[Passage provided — start]

The mining town of Butte was once the San Francisco of the Northwest. Cop per barons lived in luxury, and often ran the state government with bribes and under-the-table business dealings.
My, how times have changed.
In 1997, Butte is a far cry from San Francisco. All but mined-out, the Billion Dollar Rolling Hills have morphed into vast piles of slag, stretching nearly a mile high, and her open-pit mines run almost a mile deep. A century and a half of mining has turned once beautiful Butte into an eyesore. Butte is now feeling the legacy of mining - a shattered landscape of waste.
But the more things change, the more they stay the same.
A proposed gold mine near Lincoln - 140 miles down the Swan Valley - would, according to a study paid for by the Seven-Up Pete Joint Venture Mining Company, be a boon for the Lewis and Clark County economy, bringing $117 million into the economy over the 12 years the mine would operate.

[Passage provided — finish]

- Aim of the task: According to the passage on Butte, how much money would the proposed gold mine near Lincoln bring into the economy? The lines below the passage on Butte have no connection to it.

[Data extract — start]

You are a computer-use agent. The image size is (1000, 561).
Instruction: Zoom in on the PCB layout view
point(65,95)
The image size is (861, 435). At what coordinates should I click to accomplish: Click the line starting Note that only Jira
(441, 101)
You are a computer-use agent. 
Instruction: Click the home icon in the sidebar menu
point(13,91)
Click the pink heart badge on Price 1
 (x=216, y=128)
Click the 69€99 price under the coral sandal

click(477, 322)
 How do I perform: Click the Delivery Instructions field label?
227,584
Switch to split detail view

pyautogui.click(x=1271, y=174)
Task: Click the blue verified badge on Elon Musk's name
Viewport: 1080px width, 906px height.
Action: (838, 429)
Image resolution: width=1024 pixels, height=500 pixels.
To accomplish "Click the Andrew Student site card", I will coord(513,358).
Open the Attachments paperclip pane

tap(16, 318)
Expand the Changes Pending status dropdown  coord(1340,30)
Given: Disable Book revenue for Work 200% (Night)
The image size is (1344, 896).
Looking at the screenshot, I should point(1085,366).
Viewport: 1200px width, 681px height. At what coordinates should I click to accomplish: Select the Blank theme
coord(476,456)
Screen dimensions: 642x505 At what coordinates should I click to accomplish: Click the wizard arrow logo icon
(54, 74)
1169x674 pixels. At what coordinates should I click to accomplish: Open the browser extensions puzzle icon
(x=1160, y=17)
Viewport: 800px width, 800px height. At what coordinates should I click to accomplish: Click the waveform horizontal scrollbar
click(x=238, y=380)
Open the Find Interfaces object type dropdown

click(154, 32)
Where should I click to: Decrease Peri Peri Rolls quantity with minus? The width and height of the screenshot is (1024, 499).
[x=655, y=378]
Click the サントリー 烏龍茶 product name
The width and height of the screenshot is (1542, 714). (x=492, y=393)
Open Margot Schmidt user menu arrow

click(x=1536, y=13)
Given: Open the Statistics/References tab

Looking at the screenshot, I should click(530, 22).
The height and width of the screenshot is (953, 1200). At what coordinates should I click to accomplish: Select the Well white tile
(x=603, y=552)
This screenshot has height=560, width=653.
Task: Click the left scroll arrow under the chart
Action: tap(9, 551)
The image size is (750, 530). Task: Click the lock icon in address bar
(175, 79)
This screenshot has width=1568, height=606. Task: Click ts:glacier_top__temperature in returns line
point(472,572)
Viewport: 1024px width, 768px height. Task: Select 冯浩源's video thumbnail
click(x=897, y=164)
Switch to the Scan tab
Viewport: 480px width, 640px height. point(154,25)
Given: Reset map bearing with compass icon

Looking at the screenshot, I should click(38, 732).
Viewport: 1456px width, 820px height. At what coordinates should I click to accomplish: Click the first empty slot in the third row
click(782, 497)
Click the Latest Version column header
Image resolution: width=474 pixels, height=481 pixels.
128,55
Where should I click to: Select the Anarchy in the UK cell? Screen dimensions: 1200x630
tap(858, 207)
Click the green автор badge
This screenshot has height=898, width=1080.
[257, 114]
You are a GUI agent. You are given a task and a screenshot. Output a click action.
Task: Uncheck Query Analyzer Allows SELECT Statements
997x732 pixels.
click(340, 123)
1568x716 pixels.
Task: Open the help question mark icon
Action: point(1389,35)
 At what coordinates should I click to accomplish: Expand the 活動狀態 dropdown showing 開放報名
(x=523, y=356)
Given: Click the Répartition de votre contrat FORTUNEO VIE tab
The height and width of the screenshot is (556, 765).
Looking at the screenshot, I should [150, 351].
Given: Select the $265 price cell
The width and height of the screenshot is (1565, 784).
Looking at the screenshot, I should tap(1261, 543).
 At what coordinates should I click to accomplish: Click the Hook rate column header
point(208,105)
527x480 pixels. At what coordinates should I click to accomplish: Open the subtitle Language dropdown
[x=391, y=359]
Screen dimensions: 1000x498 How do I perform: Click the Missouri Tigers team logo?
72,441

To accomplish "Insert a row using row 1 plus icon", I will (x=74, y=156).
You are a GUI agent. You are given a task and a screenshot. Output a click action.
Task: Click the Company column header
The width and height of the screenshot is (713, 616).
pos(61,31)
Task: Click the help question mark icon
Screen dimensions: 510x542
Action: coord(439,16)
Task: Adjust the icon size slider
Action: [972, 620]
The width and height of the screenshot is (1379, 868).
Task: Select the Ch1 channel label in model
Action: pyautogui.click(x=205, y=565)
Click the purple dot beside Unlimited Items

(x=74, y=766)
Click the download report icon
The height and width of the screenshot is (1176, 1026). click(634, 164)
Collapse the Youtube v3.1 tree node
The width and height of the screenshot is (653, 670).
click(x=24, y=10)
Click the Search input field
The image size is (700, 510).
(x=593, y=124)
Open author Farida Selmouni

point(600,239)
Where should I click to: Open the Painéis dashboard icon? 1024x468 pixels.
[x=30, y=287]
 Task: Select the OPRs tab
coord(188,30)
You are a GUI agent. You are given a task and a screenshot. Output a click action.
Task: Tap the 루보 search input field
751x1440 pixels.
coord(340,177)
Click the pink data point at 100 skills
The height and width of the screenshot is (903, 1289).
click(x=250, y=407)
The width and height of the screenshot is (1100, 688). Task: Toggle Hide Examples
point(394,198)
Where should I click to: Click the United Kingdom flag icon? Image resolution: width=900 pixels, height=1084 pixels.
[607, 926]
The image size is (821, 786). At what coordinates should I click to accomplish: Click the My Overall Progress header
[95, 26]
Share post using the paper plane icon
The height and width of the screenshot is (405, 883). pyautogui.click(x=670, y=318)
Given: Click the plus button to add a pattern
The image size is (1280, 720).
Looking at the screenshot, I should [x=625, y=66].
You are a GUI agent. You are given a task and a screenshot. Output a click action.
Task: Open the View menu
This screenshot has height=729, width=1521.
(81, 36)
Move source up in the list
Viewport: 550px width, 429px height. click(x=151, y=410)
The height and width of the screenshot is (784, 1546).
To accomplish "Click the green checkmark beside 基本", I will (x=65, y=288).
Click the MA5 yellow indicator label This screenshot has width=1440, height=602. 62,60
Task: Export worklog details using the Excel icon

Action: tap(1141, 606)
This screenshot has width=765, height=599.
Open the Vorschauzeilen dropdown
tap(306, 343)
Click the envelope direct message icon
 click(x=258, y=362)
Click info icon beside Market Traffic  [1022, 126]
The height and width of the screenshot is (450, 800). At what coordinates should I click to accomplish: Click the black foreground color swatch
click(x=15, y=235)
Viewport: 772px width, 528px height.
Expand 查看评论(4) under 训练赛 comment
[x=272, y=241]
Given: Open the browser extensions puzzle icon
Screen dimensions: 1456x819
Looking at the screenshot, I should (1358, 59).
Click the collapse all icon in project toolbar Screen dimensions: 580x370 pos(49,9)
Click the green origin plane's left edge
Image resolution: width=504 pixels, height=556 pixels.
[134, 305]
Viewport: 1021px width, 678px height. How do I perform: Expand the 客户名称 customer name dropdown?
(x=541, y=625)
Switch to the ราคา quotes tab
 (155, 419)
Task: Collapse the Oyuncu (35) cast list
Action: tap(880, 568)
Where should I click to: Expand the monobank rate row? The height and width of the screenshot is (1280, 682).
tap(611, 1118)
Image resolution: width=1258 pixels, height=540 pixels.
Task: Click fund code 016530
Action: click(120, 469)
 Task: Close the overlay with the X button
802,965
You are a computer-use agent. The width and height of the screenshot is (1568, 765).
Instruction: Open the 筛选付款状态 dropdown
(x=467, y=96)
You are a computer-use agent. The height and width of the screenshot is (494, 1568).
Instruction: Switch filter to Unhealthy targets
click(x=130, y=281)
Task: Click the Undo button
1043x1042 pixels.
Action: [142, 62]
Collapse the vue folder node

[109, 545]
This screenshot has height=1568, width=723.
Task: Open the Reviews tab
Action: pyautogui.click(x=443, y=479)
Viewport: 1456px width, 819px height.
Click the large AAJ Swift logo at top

[Data extract — finish]

- Result: $117 million over the 12 years the mine would operate.